*** Data records ***

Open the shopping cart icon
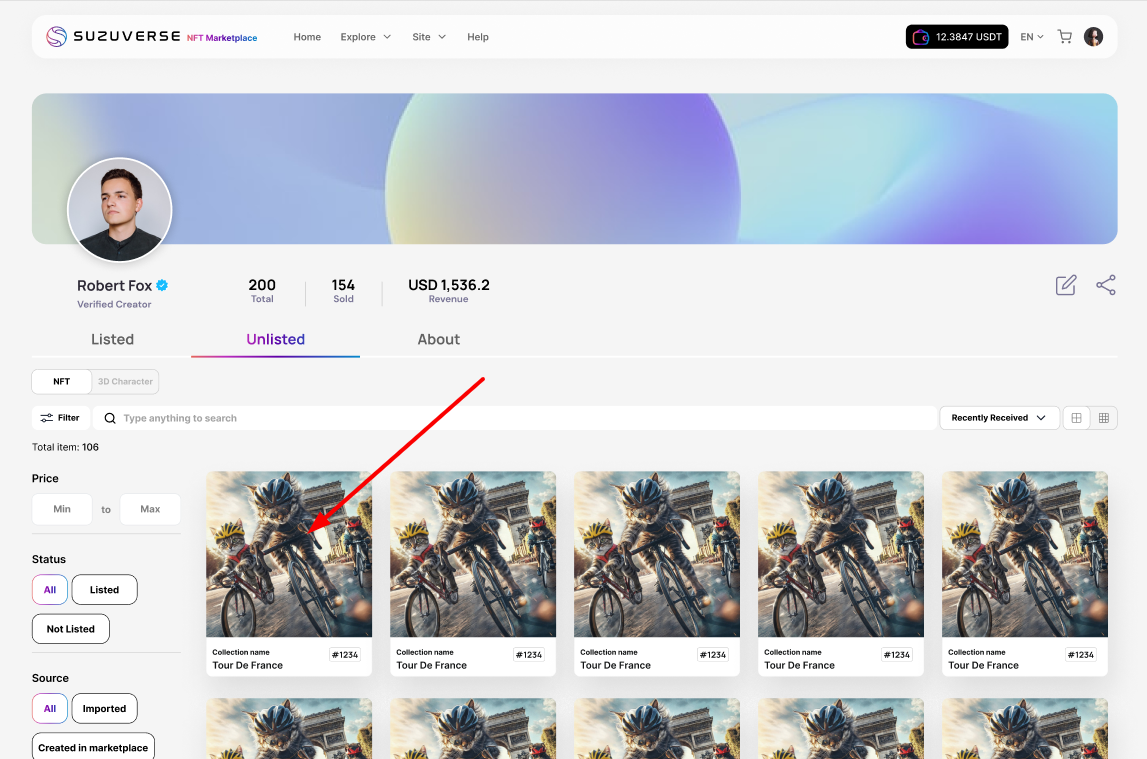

*** End of Data records ***
*** Data records ***

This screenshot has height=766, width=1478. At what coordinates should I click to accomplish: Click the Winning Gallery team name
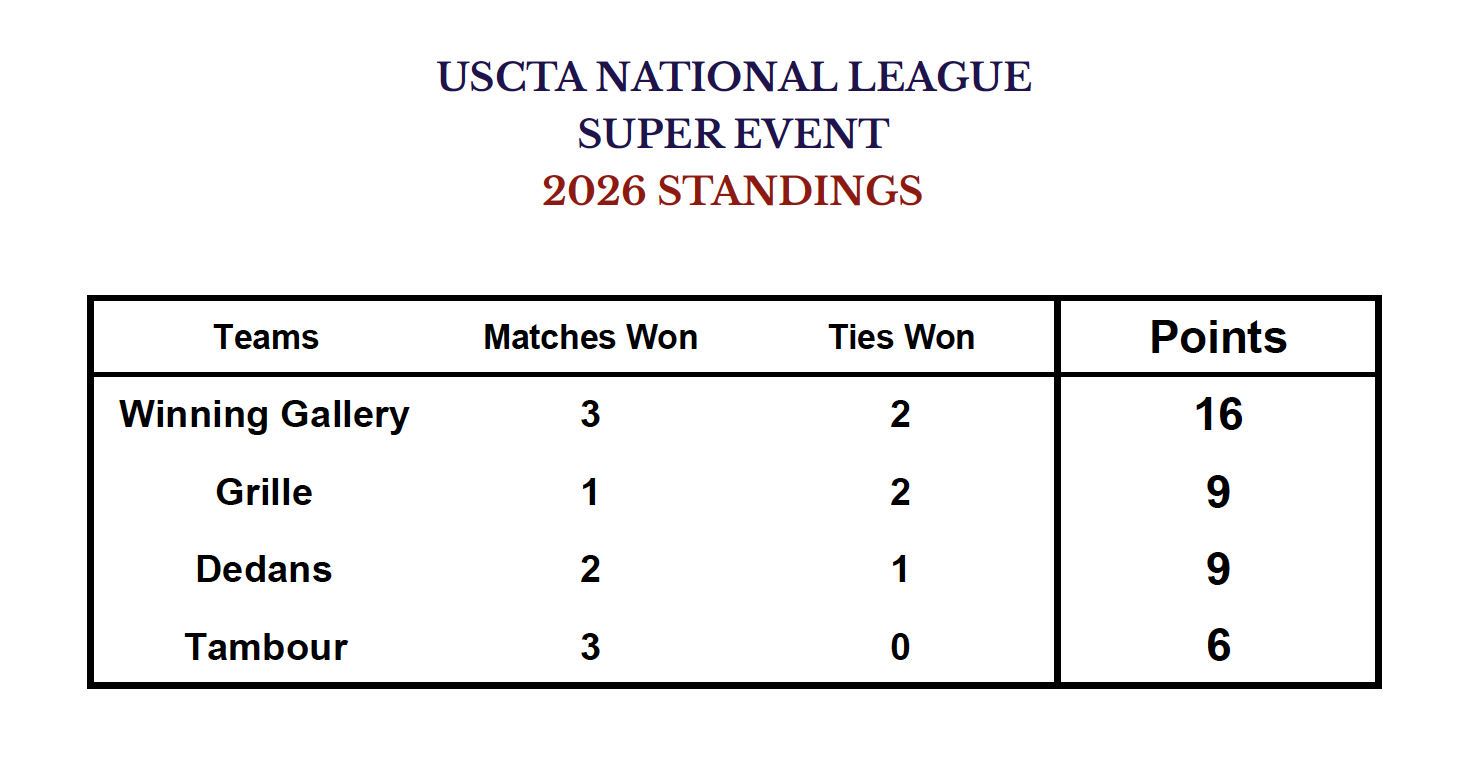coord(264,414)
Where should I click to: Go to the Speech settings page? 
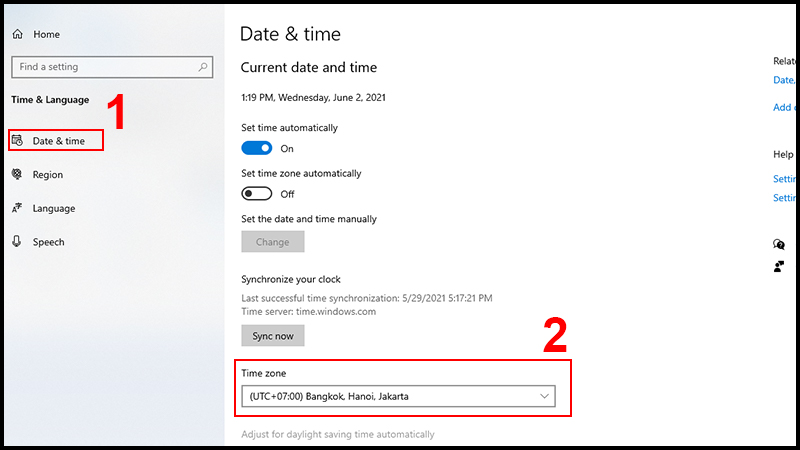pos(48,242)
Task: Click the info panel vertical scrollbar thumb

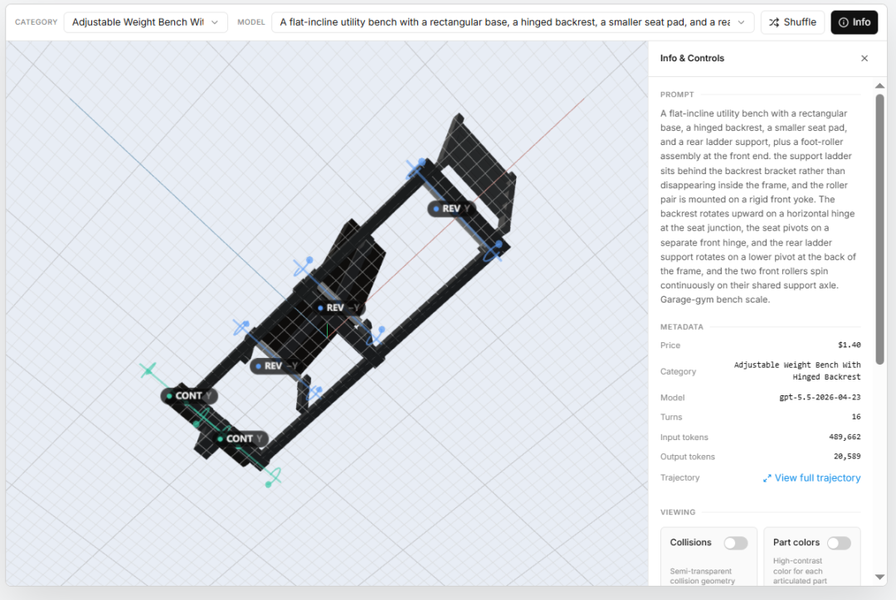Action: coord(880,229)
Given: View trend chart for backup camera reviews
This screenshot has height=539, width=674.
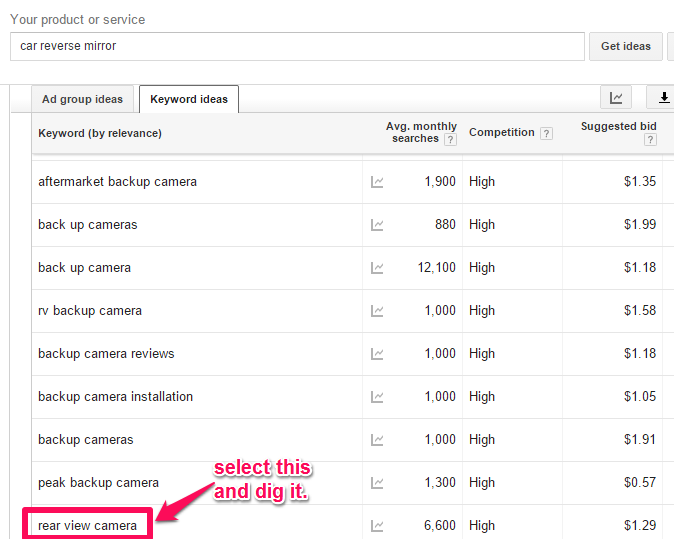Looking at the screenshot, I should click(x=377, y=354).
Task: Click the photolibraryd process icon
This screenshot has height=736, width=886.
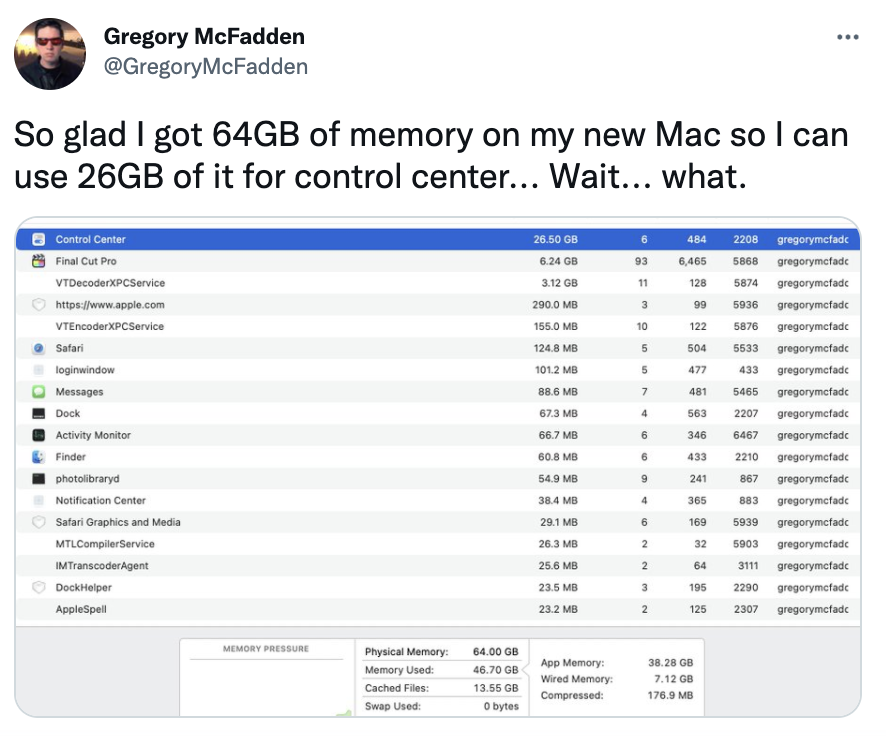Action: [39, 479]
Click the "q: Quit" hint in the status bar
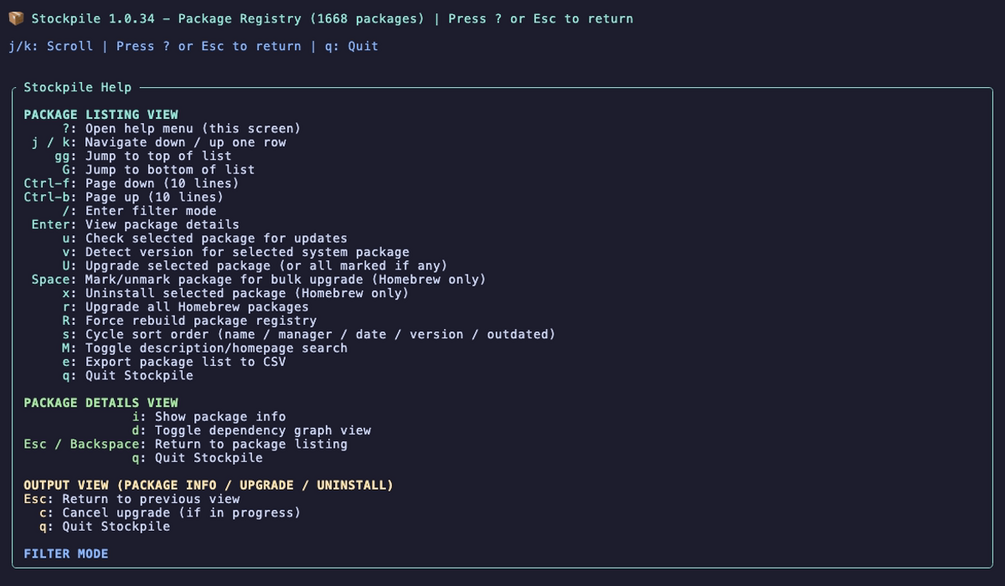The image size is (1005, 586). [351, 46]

*** End of Data records ***
*** Data records ***

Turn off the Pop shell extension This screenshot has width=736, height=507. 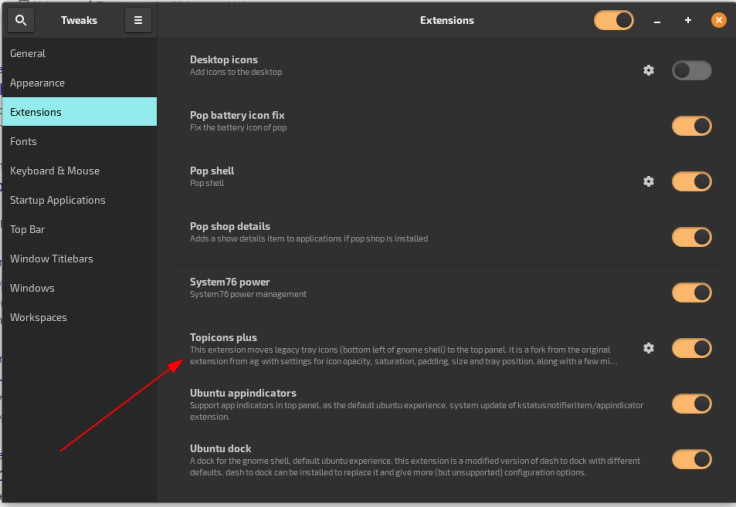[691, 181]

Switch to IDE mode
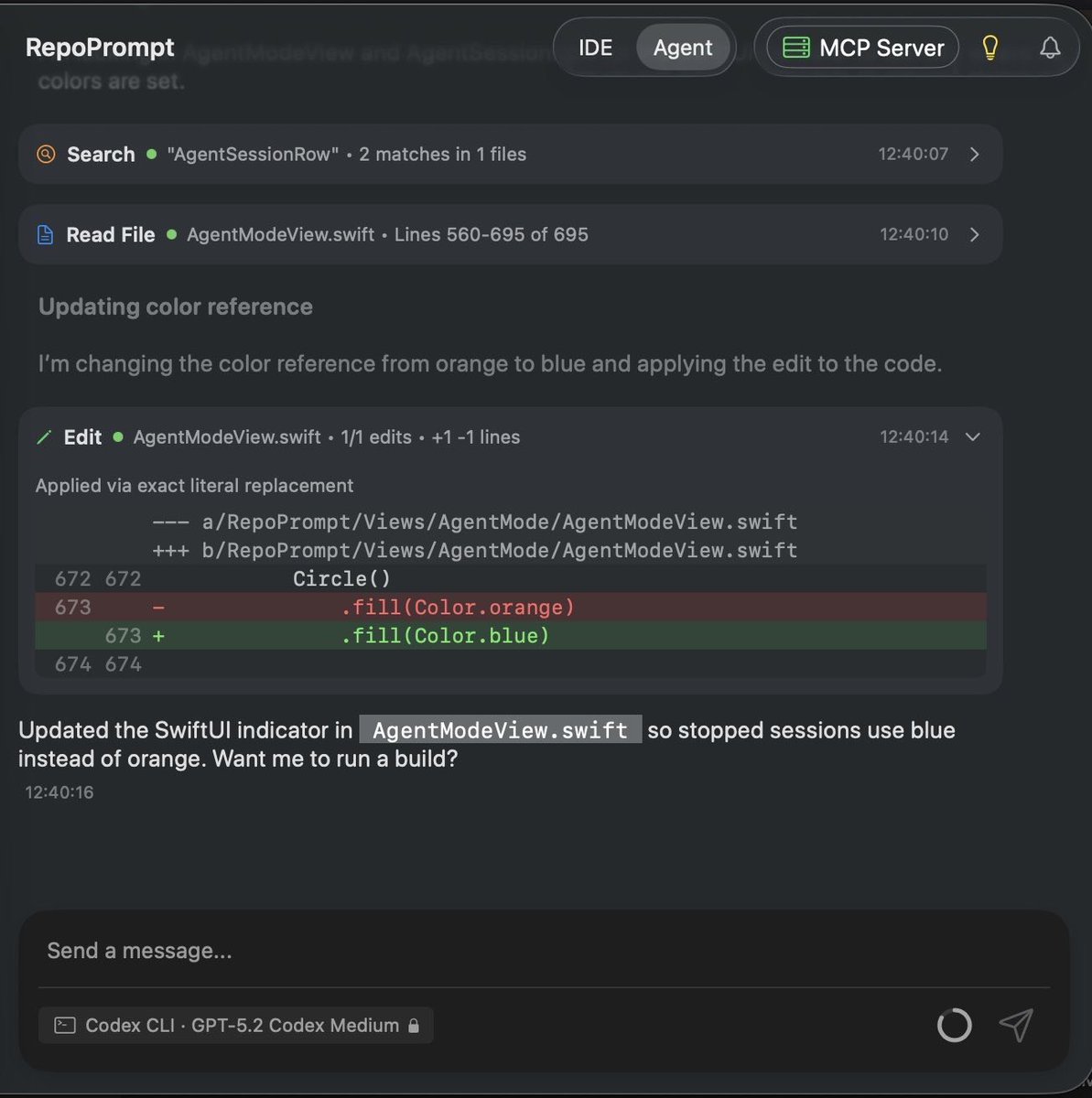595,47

*** End of Data records ***

The answer should be all lines from the entries above that hold the word "icon".

Open the shopping cart icon
Task: Click the photolibraryd process icon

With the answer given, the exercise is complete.